— PROMPT —
Using the records below, output the stretch that opens with the line containing "The height and" and closes with the line containing "Select the yellow EMA 13928306 legend", exactly and including both lines, with nothing more.

——————

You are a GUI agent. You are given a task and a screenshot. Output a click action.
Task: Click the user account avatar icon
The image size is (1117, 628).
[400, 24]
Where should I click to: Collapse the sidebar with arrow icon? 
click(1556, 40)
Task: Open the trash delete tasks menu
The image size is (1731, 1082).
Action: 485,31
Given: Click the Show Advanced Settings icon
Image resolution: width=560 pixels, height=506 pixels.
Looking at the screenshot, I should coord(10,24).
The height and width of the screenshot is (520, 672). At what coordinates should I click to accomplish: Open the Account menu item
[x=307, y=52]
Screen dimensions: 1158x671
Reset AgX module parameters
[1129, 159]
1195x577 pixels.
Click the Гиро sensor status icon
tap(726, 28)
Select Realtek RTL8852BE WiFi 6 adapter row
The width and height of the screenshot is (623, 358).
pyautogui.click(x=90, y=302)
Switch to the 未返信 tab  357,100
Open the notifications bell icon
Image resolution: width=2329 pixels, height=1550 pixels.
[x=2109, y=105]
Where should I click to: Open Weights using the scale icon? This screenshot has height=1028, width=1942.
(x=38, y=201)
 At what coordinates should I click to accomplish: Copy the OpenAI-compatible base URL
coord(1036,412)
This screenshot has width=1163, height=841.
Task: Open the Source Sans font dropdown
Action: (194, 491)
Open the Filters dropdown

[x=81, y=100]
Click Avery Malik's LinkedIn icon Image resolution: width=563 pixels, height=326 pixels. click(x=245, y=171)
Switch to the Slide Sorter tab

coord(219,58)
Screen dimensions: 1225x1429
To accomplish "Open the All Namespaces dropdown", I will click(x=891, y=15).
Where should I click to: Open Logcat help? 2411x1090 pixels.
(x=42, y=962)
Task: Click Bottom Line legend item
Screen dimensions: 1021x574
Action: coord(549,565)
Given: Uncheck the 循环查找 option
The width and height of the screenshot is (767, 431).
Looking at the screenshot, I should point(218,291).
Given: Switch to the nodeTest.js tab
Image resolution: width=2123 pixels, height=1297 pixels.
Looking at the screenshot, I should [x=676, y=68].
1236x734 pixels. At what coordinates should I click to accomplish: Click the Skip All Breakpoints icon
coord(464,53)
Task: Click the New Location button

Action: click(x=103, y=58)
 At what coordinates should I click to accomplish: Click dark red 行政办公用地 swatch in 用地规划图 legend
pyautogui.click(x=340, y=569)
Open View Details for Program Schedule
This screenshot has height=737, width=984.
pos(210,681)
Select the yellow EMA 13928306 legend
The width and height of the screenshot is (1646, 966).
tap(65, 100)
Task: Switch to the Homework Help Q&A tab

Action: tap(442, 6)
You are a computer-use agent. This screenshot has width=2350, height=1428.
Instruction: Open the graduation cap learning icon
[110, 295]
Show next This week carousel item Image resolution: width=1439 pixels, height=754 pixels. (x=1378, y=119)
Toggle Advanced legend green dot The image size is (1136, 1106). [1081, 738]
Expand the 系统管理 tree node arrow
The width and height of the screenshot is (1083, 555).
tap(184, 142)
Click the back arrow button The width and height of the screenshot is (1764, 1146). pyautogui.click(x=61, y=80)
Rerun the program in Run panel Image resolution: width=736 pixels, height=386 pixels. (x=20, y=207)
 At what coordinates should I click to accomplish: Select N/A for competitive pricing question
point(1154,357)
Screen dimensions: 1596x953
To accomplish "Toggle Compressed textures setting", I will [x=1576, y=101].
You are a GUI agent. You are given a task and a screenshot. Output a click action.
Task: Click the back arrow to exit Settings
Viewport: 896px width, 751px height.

——————

— ANSWER BELOW —
The height and width of the screenshot is (520, 672). At what coordinates should I click to accomplish: Open the Account menu item
[x=307, y=52]
Screen dimensions: 1158x671
Reset AgX module parameters
[1129, 159]
1195x577 pixels.
Click the Гиро sensor status icon
tap(726, 28)
Select Realtek RTL8852BE WiFi 6 adapter row
The width and height of the screenshot is (623, 358).
pyautogui.click(x=90, y=302)
Switch to the 未返信 tab  357,100
Open the notifications bell icon
Image resolution: width=2329 pixels, height=1550 pixels.
[x=2109, y=105]
Where should I click to: Open Weights using the scale icon? This screenshot has height=1028, width=1942.
(x=38, y=201)
 At what coordinates should I click to accomplish: Copy the OpenAI-compatible base URL
coord(1036,412)
This screenshot has width=1163, height=841.
Task: Open the Source Sans font dropdown
Action: (194, 491)
Open the Filters dropdown

[x=81, y=100]
Click Avery Malik's LinkedIn icon Image resolution: width=563 pixels, height=326 pixels. click(x=245, y=171)
Switch to the Slide Sorter tab

coord(219,58)
Screen dimensions: 1225x1429
To accomplish "Open the All Namespaces dropdown", I will click(x=891, y=15).
Where should I click to: Open Logcat help? 2411x1090 pixels.
(x=42, y=962)
Task: Click Bottom Line legend item
Screen dimensions: 1021x574
Action: coord(549,565)
Given: Uncheck the 循环查找 option
The width and height of the screenshot is (767, 431).
Looking at the screenshot, I should point(218,291).
Given: Switch to the nodeTest.js tab
Image resolution: width=2123 pixels, height=1297 pixels.
Looking at the screenshot, I should [x=676, y=68].
1236x734 pixels. At what coordinates should I click to accomplish: Click the Skip All Breakpoints icon
coord(464,53)
Task: Click the New Location button

Action: click(x=103, y=58)
 At what coordinates should I click to accomplish: Click dark red 行政办公用地 swatch in 用地规划图 legend
pyautogui.click(x=340, y=569)
Open View Details for Program Schedule
This screenshot has height=737, width=984.
pos(210,681)
Select the yellow EMA 13928306 legend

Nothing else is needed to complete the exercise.